── AUSGEWÄHLTER AUSZUG ──
Die Frage, welche Kostüme zu Fasching diskriminierend sind und welche nicht, wird seit Jahren diskutiert. Auch in letzter Zeit gab es immer wieder Fälle, die für Aufsehen sorgten. Ein Beispiel kommt aus Prossen in Sachsen, einem Ortsteil von Bad Schandau in der Sächsischen Schweiz. Dort war bei einem Faschingsumzug im Januar ein Wagen mit "Asyl-Ranch" betitelt. Ein Mann im Regenbogen-Outfit wurde an einen Marterpfahl gebunden. Für Gegenwind sorgte auch ein Foto aus der hessischen Staatskanzlei. Ministerpräsident Boris Rhein hatte sich mit einer Karnevalsdelegation fotografieren lassen – darunter auch ein Mann mit schwarz angemaltem Gesicht, sogenanntes "Blackfacing".

"Mit der Vergangenheit setzen sich viele nicht auseinander"

MDR recap hat mehrere Karnevalsvereine und -verbände angefragt, ob problematische Kostüme bei ihnen ein Thema sind und wie damit umgegangen wird. Viele Vereine haben nicht reagiert. Der "Verband Sächsischer Carneval" teilte jedoch mit, das Thema sei eher wenig auf dem Schirm. Man lehne alles ab, was rassistisch sei.

Die Kritik an "Indianer"-Kostümen kommt vor allem aus einem historischen Kontext. So wurden Millionen indigene Amerikaner auf dem Gebiet der heutigen USA vergewaltigt, vertrieben und ermordet. Das Ganze begann mit der Ankunft europäischer Siedler im 15. Jahrhundert.

Wenn du die Kultur der 'Native Americans' wirklich wertschätzen würdest, würdest du ihnen zuhören und nicht vorgeben, so zu sein wie sie.

Red Haircrow, Native American und Filmemacher

Im 19. Jahrhundert setzte die US-Regierung das Gesetz des "Indian Removal Act" um. Tausende Indigene wurden gezwungen, ihr Land zu tauschen oder zu verkaufen und mehr als 1.000 Kilometer in den Westen zu ziehen – der sogenannte "Pfad der Tränen". Die heutigen Kostüme würden jedoch nur ein romantisiertes Bild der indigenen Völker abbilden und das Negative ausblenden, kritisiert Red Haircrow, Psychologe, Filmemacher und selbst "Native American".
───
AUFGABEN.
A – Welchen Titel trug im Auszug über Faschingskostüme der Wagen beim Umzug in Prossen?
B – Schreib aus dem Auszug über Faschingskostüme alles von „MDR recap hat“ bis hinunter zu „sein wie sie.“ Wort für Wort ab.
── ERFASSTE DATEN ──
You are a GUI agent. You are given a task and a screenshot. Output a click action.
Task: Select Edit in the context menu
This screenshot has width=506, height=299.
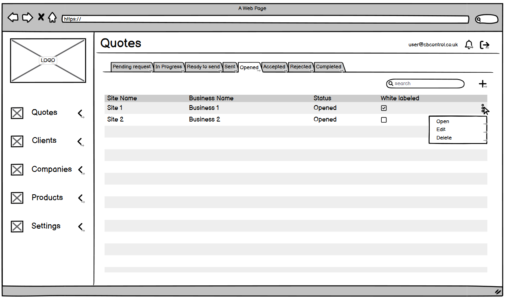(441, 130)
───
LÖSUNGEN.
A – Der Wagen hieß „Asyl-Ranch“.

B –
MDR recap hat mehrere Karnevalsvereine und -verbände angefragt, ob problematische Kostüme bei ihnen ein Thema sind und wie damit umgegangen wird. Viele Vereine haben nicht reagiert. Der "Verband Sächsischer Carneval" teilte jedoch mit, das Thema sei eher wenig auf dem Schirm. Man lehne alles ab, was rassistisch sei.

Die Kritik an "Indianer"-Kostümen kommt vor allem aus einem historischen Kontext. So wurden Millionen indigene Amerikaner auf dem Gebiet der heutigen USA vergewaltigt, vertrieben und ermordet. Das Ganze begann mit der Ankunft europäischer Siedler im 15. Jahrhundert.

Wenn du die Kultur der 'Native Americans' wirklich wertschätzen würdest, würdest du ihnen zuhören und nicht vorgeben, so zu sein wie sie.